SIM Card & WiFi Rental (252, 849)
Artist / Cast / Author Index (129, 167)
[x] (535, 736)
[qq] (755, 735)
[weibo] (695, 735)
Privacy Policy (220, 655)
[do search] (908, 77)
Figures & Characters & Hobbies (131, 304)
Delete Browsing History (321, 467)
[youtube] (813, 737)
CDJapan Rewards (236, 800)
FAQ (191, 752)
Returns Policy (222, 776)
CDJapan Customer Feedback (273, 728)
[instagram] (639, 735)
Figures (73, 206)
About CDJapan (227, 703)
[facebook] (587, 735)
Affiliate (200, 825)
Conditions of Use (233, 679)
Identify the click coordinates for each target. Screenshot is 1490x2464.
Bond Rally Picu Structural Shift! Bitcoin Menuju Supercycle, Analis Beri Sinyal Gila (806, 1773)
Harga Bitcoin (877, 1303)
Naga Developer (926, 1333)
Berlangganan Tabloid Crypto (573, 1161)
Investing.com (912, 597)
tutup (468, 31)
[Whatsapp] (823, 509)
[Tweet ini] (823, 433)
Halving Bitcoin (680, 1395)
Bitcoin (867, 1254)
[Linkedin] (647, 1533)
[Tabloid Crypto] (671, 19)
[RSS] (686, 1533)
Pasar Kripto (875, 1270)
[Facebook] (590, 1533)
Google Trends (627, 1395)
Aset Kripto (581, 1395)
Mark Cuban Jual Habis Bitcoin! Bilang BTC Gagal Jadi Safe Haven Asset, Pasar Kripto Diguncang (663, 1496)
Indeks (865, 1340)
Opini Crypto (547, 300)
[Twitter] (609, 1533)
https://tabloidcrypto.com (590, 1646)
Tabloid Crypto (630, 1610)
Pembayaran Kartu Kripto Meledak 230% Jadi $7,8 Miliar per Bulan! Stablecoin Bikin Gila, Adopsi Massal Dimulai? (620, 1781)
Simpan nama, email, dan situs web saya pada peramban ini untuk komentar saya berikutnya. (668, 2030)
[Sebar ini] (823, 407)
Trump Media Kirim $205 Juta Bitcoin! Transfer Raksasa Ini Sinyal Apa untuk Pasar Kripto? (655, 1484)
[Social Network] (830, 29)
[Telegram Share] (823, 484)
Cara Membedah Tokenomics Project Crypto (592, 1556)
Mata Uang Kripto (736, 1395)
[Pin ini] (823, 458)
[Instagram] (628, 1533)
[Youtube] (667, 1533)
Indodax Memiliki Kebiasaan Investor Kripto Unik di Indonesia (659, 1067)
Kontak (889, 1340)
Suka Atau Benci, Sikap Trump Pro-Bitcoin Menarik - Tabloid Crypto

= = =

• [Work instructions] Look through the data above and return exactly the lines from the one that contains "Berlangganan Tabloid Crypto (573, 1161)" to the one that contains "[Facebook] (590, 1533)", inclusive, with nothing else.

• [Answer for the task]
Berlangganan Tabloid Crypto (573, 1161)
Investing.com (912, 597)
tutup (468, 31)
[Whatsapp] (823, 509)
[Tweet ini] (823, 433)
Halving Bitcoin (680, 1395)
Bitcoin (867, 1254)
[Linkedin] (647, 1533)
[Tabloid Crypto] (671, 19)
[RSS] (686, 1533)
Pasar Kripto (875, 1270)
[Facebook] (590, 1533)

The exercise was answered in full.